The display screen 805 is used to display a UI (User Interface). The UI may include graphics, text, icons, video, and any combination thereof. When the display 805 is a touch display, the display 805 also has the ability to capture touch signals on or above the surface of the display 805. The touch signal may be input to the processor 801 as a control signal for processing. At this point, the display 805 may also be used to provide virtual buttons and/or a virtual keyboard, also referred to as soft buttons and/or a soft keyboard. In some embodiments, the display 805 may be one, disposed on the front panel of the computer device 800; in other embodiments, the display 805 may be at least two, each disposed on a different surface of the computer device 800 or in a folded design; in other embodiments, the display 805 may be a flexible display, disposed on a curved surface or on a folded surface of the computer device 800. Even further, the display 805 may be arranged in a non-rectangular irregular pattern, i.e., a shaped screen. The Display 805 can be made of LCD (Liquid Crystal Display), OLED (Organic Light-Emitting Diode), and other materials.
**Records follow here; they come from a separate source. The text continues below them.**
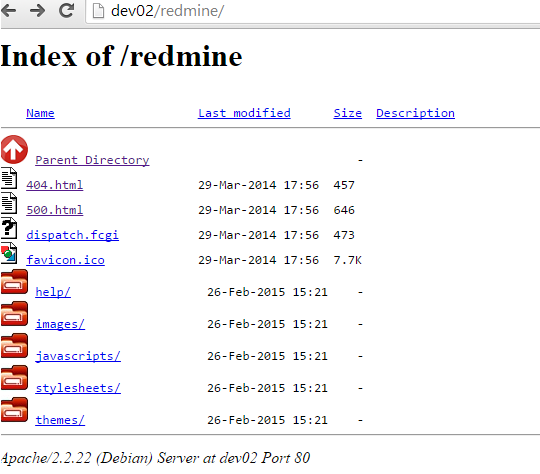Viewport: 540px width, 474px height.
Task: Click the folder icon beside javascripts/
Action: 14,346
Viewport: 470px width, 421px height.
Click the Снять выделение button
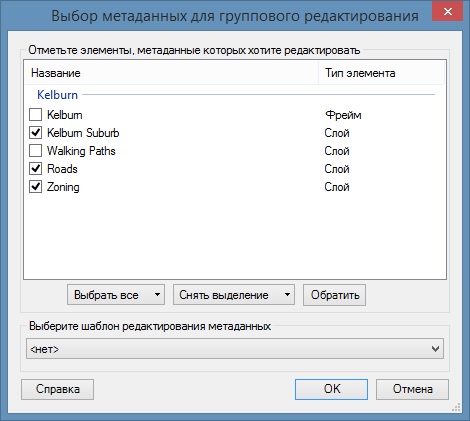(226, 295)
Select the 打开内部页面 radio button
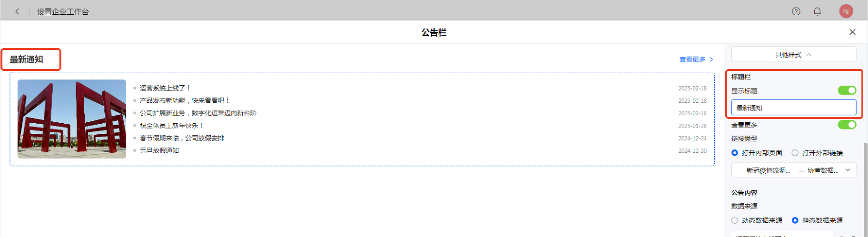868x237 pixels. point(735,153)
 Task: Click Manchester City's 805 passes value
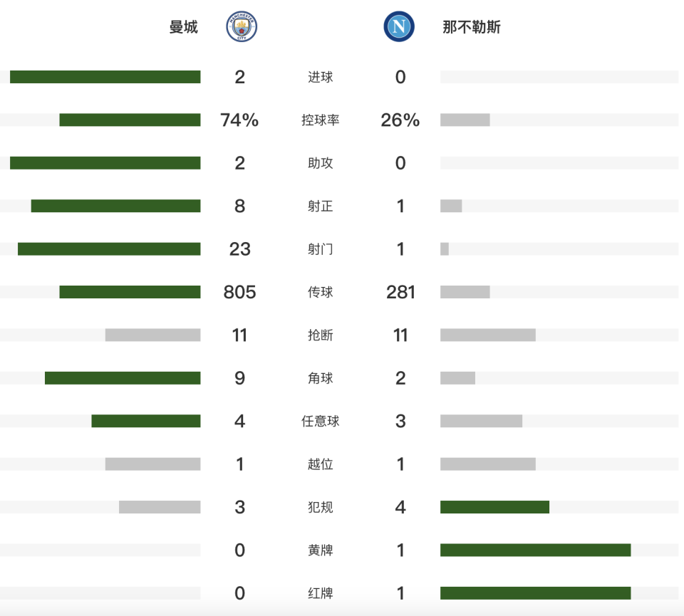point(239,292)
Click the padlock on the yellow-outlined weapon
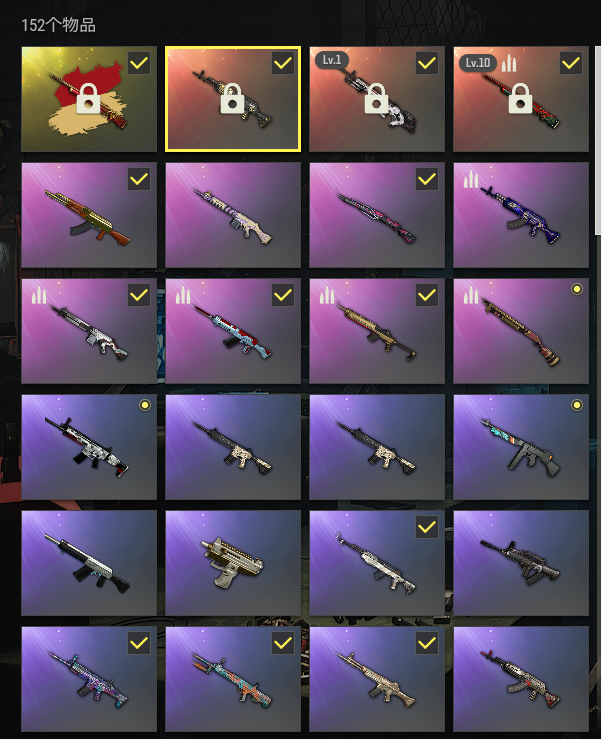The height and width of the screenshot is (740, 602). 233,99
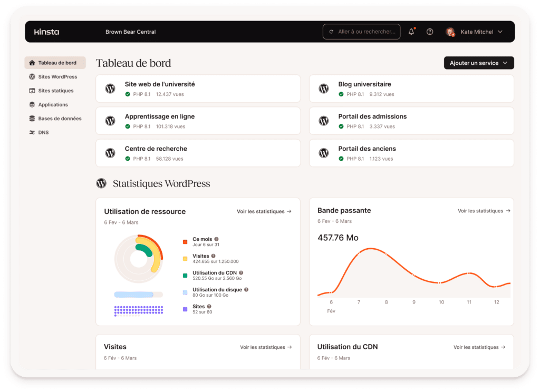540x392 pixels.
Task: Follow Voir les statistiques link for Bande passante
Action: (484, 210)
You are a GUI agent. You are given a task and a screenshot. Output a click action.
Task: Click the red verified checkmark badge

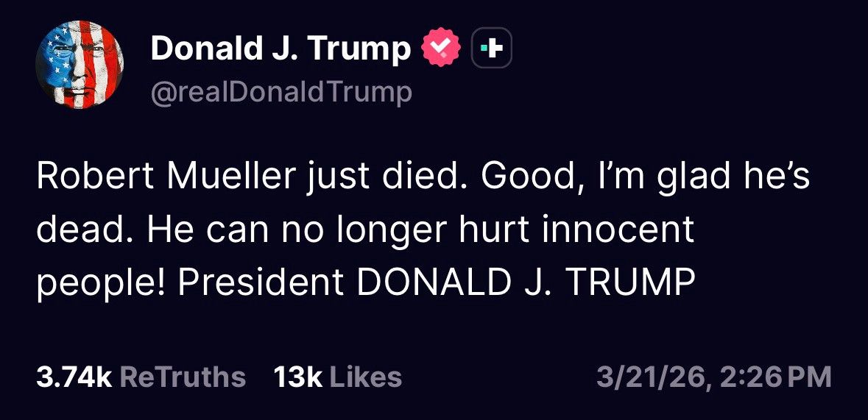pos(441,48)
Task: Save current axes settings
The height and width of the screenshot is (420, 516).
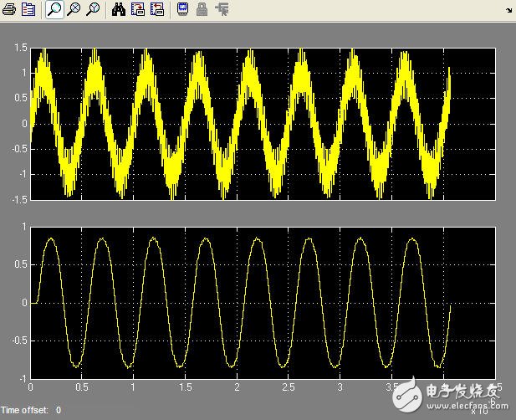Action: tap(138, 10)
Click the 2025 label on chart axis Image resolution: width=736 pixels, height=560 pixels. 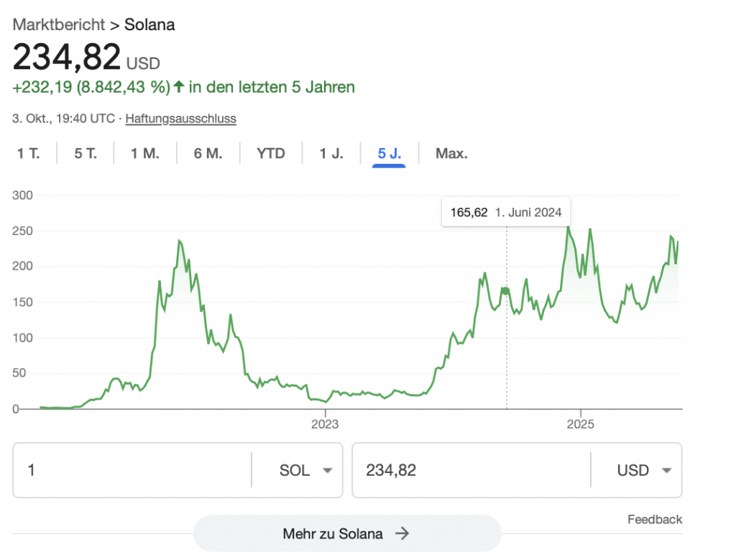[581, 423]
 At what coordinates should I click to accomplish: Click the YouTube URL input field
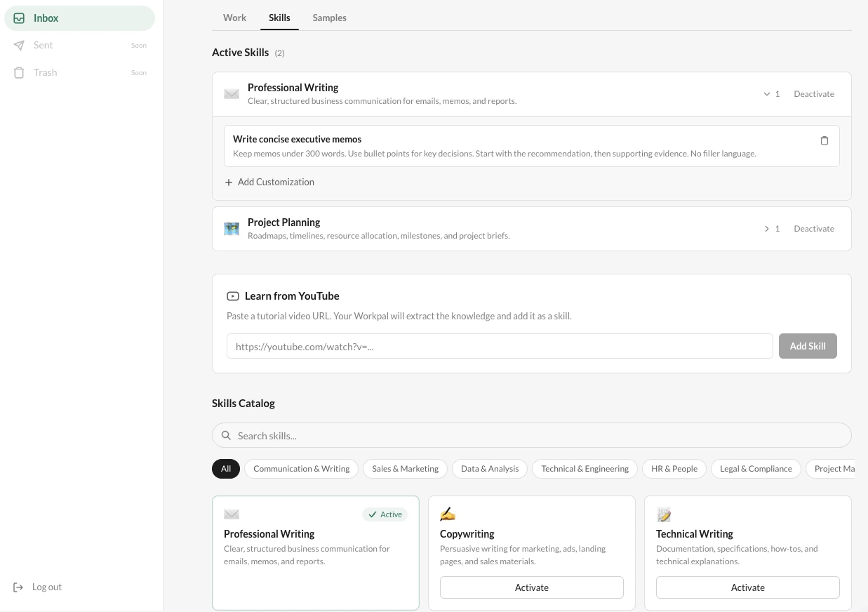(x=500, y=346)
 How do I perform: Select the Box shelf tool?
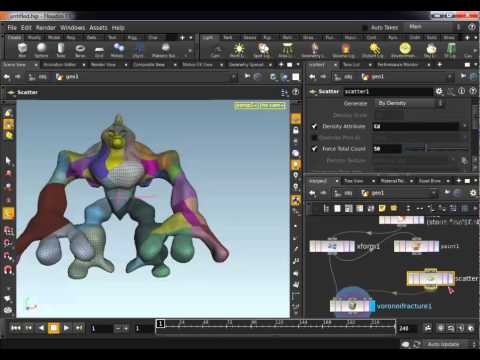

The camera assembly 806 is used to capture images or video. Optionally, camera assembly 806 includes a front camera and a rear camera. Generally, a front camera is disposed at a front panel of the terminal, and a rear camera is disposed at a rear surface of the terminal. In some embodiments, the number of the rear cameras is at least two, and each rear camera is any one of a main camera, a depth-of-field camera, a wide-angle camera and a telephoto camera, so that the main camera and the depth-of-field camera are fused to realize a background blurring function, and the main camera and the wide-angle camera are fused to realize panoramic shooting and VR (Virtual Reality) shooting functions or other fusion shooting functions. In some embodiments, camera assembly 806 may also include a flash. The flash lamp can be a monochrome temperature flash lamp or a bicolor temperature flash lamp. The double-color-temperature flash lamp is a combination of a warm-light flash lamp and a cold-light flash lamp, and can be used for light compensation at different color temperatures.
The audio circuit 807 may include a microphone and a speaker. The microphone is used for collecting sound waves of a user and the environment, converting the sound waves into electric signals, and inputting the electric signals to the processor 801 for processing or inputting the electric signals to the radio frequency circuit 804 to realize voice communication. For stereo capture or noise reduction purposes, the microphones may be multiple and located at different locations on the computer device 800. The microphone may also be an array microphone or an omni-directional pick-up microphone. The speaker is used to convert electrical signals from the processor 801 or the radio frequency circuit 804 into sound waves. The loudspeaker can be a traditional film loudspeaker or a piezoelectric ceramic loudspeaker. When the speaker is a piezoelectric ceramic speaker, the speaker can be used for purposes such as converting an electric signal into a sound wave audible to a human being, or converting an electric signal into a sound wave inaudible to a human being to measure a distance. In some embodiments, the audio circuitry 807 may also include a headphone jack.
The Location component 808 is used to locate the current geographic Location of the computer device 800 to implement navigation or LBS (Location Based Service). The Positioning component 808 may be a Positioning component based on the Global Positioning System (GPS) in the united states, the beidou System in china, or the galileo System in russia.
A power supply 809 is used to power the various components in the computer device 800. The power supply 809 can be ac, dc, disposable or rechargeable. When the power supply 809 includes a rechargeable battery, the rechargeable battery may be a wired rechargeable battery or a wireless rechargeable battery. The wired rechargeable battery is a battery charged through a wired line, and the wireless rechargeable battery is a battery charged through a wireless coil. The rechargeable battery may also be used to support fast charge technology.
In some embodiments, the computer device 800 also includes one or more sensors 810. The one or more sensors 810 include, but are not limited to: acceleration sensor 811, gyro sensor 812, pressure sensor 813, fingerprint sensor 814, optical sensor 815 and proximity sensor 816.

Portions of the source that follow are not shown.